WHAT TO PRODUCE:
Every line of the records below that holds the word "under" should be copied out.
--- START ---
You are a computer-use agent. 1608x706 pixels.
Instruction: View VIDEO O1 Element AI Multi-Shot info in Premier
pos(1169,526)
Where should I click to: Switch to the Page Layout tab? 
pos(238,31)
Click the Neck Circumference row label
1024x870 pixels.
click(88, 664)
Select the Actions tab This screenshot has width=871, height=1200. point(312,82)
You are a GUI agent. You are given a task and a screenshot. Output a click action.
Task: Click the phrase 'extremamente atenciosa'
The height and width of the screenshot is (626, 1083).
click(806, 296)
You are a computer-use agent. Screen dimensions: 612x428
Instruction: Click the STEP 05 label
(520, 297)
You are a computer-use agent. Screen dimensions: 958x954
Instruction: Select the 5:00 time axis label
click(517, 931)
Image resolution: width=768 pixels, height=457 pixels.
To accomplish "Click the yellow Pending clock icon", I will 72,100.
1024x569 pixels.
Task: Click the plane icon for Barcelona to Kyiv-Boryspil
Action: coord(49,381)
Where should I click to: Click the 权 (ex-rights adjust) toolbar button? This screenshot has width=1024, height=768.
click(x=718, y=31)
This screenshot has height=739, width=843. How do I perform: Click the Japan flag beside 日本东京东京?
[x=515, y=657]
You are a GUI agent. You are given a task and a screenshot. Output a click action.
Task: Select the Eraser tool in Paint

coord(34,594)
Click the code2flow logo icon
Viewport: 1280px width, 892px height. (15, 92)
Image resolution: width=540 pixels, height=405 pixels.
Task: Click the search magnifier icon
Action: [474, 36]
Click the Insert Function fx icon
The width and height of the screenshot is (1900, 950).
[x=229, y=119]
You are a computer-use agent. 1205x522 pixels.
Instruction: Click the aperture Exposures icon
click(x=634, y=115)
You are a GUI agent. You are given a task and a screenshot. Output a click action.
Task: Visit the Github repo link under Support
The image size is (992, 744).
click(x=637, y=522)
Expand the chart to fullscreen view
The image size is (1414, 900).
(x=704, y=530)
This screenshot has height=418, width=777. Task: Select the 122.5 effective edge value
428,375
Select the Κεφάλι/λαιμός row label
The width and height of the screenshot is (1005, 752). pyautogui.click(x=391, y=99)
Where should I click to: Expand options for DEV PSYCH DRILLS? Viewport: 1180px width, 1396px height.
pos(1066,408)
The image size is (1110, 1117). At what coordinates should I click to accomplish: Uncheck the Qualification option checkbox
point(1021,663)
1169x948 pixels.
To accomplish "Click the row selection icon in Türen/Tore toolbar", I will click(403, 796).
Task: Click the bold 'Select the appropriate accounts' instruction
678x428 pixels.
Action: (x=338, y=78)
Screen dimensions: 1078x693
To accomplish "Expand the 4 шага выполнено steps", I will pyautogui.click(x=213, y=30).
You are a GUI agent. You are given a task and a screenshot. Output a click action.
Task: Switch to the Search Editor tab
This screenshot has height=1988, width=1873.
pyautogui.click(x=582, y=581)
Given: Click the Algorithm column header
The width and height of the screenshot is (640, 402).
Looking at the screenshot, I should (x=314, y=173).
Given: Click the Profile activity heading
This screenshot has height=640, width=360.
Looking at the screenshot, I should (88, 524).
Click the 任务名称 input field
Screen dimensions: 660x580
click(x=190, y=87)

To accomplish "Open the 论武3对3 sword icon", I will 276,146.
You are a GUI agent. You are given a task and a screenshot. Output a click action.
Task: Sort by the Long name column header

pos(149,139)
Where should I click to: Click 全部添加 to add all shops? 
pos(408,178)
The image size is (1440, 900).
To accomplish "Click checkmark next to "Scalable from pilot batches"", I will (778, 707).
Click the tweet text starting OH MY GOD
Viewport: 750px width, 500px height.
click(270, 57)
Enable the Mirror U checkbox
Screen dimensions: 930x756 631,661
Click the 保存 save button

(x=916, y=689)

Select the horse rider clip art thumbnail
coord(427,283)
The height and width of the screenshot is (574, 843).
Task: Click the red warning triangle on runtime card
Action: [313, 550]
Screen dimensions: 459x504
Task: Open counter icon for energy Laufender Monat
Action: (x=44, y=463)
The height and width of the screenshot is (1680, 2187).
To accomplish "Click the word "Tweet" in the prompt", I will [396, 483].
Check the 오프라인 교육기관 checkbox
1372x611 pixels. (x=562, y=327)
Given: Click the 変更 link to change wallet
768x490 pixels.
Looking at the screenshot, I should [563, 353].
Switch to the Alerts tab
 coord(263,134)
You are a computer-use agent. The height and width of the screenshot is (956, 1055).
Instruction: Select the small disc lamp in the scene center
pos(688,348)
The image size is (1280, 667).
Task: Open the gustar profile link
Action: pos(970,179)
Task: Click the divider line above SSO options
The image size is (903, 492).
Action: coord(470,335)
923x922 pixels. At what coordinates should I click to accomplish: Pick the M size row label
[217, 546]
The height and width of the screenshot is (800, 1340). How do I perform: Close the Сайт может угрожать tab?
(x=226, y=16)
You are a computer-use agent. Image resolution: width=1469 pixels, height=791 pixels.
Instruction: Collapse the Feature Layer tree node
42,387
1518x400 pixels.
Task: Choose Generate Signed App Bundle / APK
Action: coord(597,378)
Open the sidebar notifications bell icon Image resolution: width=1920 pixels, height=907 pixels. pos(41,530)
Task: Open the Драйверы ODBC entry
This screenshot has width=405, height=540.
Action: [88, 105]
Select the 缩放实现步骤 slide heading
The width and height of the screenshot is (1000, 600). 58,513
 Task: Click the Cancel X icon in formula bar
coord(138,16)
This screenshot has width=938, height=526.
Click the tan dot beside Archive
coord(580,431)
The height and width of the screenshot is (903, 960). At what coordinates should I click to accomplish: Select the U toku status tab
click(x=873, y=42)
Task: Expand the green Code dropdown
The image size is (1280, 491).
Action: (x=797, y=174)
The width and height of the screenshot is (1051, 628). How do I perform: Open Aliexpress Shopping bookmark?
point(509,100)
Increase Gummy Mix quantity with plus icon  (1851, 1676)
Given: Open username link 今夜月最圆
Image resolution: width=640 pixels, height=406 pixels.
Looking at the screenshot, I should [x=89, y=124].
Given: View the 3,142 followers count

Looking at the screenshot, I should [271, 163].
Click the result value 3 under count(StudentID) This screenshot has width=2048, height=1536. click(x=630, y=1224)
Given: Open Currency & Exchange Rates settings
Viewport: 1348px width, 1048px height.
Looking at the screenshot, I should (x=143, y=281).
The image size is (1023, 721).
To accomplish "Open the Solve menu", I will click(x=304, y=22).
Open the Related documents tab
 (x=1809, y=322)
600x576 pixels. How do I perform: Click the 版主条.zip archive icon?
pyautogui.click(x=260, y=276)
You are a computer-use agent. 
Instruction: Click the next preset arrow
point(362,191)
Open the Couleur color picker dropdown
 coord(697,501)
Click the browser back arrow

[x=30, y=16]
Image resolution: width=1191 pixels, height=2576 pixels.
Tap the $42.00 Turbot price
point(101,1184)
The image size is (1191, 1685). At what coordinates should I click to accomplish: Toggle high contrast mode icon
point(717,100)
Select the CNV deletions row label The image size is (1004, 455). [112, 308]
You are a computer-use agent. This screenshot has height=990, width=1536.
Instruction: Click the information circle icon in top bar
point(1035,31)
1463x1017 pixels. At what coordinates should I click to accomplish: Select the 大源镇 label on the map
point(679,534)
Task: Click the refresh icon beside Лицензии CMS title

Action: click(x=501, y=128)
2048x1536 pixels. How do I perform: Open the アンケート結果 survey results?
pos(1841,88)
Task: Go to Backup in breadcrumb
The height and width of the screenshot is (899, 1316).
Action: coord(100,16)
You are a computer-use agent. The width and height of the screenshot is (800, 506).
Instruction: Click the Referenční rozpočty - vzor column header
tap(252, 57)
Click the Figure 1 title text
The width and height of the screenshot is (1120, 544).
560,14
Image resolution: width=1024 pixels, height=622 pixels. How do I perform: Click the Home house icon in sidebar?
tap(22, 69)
--- END ---
EXERCISE RESULT:
Task: Visit the Github repo link under Support
Click the result value 3 under count(StudentID) This screenshot has width=2048, height=1536. click(x=630, y=1224)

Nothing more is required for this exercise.